**Direction**. Repeat the data below word for word, everything from the line containing "How do I perform: Tap the black" down to the line containing "pos(240,350)", with both of those lines included.

**Dataset items**.

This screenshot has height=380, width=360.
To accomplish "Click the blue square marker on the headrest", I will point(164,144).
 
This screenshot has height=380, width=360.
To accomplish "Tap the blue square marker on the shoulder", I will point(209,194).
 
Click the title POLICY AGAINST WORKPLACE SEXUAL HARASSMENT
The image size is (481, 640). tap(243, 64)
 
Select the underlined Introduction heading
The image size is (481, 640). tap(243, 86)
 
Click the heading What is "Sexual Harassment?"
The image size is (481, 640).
==
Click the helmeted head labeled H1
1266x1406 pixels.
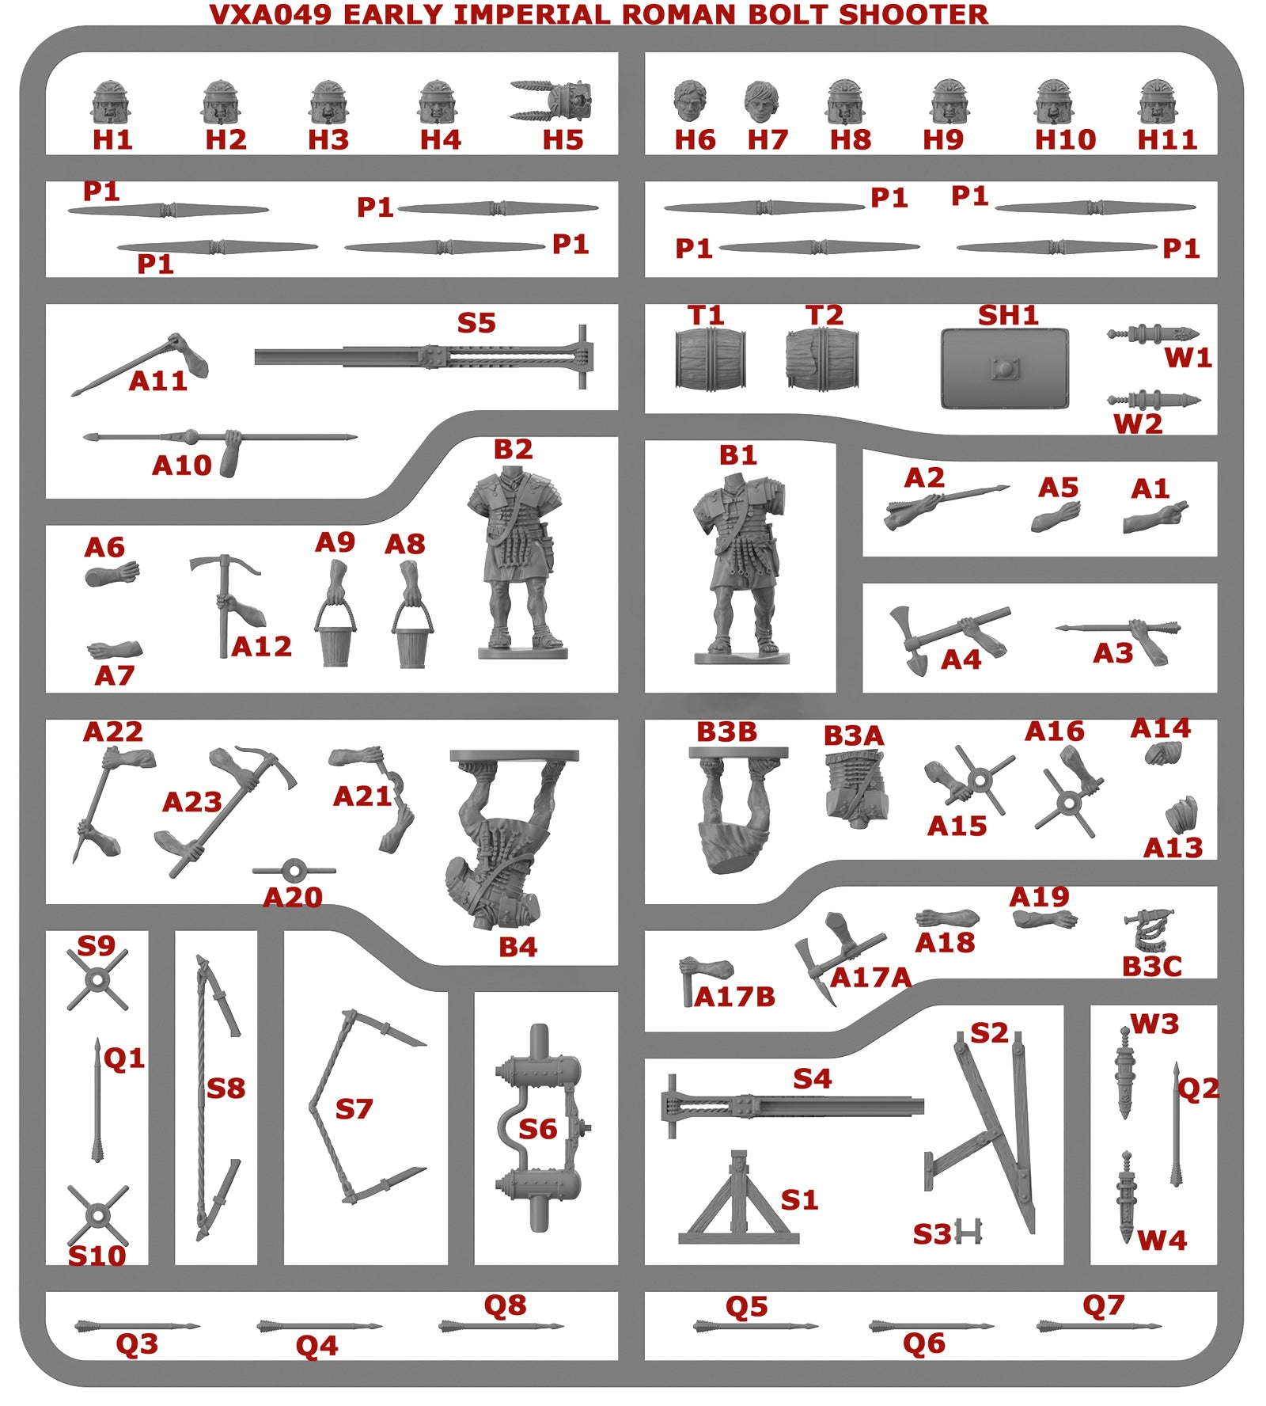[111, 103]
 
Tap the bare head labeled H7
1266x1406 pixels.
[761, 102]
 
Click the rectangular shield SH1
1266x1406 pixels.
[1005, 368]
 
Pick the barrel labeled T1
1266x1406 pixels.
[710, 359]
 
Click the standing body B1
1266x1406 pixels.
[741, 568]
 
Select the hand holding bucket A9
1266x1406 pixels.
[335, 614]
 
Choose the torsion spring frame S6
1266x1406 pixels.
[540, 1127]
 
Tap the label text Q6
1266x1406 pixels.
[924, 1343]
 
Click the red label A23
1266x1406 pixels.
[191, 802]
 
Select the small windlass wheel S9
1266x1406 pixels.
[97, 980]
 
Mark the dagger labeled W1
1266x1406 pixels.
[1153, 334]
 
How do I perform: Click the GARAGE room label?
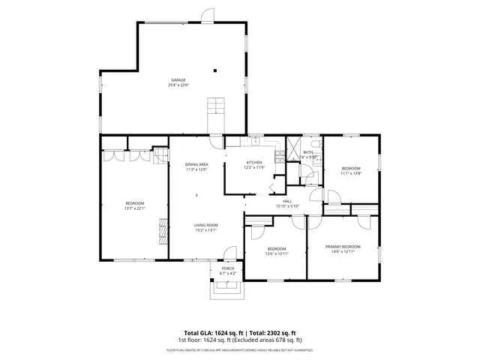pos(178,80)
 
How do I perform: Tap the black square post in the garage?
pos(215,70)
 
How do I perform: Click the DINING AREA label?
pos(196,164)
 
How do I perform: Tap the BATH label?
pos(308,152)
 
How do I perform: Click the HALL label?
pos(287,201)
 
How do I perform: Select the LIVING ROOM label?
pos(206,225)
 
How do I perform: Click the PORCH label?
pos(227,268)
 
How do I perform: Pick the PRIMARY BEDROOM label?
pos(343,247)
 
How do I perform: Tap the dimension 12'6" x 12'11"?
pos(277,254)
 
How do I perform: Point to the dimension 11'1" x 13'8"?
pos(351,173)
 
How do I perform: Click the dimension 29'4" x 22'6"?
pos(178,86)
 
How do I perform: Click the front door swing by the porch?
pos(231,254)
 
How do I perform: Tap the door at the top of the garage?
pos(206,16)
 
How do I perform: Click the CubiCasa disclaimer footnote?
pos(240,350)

**Exercise answer**.
How do I perform: Tap the black square post in the garage?
pos(215,70)
 
How do I perform: Click the DINING AREA label?
pos(196,164)
 
How do I perform: Tap the BATH label?
pos(308,152)
 
How do I perform: Click the HALL label?
pos(287,201)
 
How do I perform: Select the LIVING ROOM label?
pos(206,225)
 
How do I perform: Click the PORCH label?
pos(227,268)
 
How do I perform: Pick the PRIMARY BEDROOM label?
pos(343,247)
 
How do I perform: Tap the dimension 12'6" x 12'11"?
pos(277,254)
 
How do I perform: Point to the dimension 11'1" x 13'8"?
pos(351,173)
 
How do I perform: Click the dimension 29'4" x 22'6"?
pos(178,86)
 
How do I perform: Click the front door swing by the porch?
pos(231,254)
 
How do I perform: Tap the door at the top of the garage?
pos(206,16)
 
How do I perform: Click the CubiCasa disclaimer footnote?
pos(240,350)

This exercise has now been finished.